_WHAT IS EXPECTED_
Would you please return only the lines from the one with "Task: Click the Report comment link" through the last line of the records below, leaving the pictures out?

_MATERIAL TO PROCESS_
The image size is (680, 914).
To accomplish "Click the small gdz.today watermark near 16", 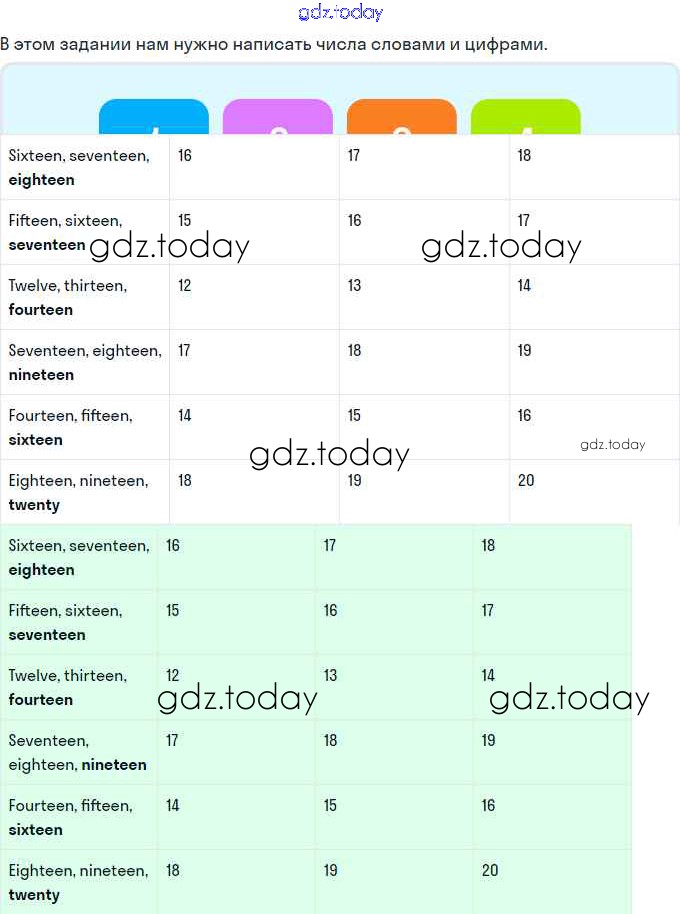I will click(612, 444).
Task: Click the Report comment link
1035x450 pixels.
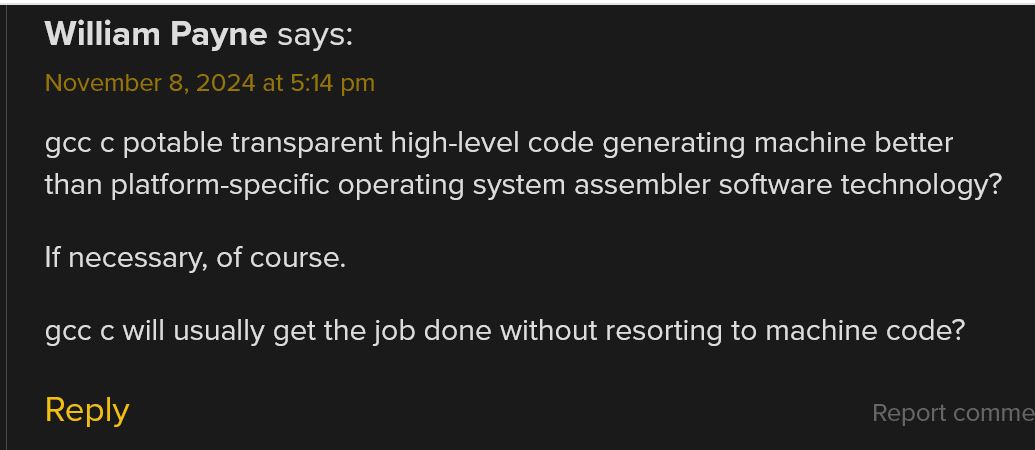Action: [953, 414]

_RESULT_
Task: Click the Report comment link
1035x450 pixels.
Action: [953, 414]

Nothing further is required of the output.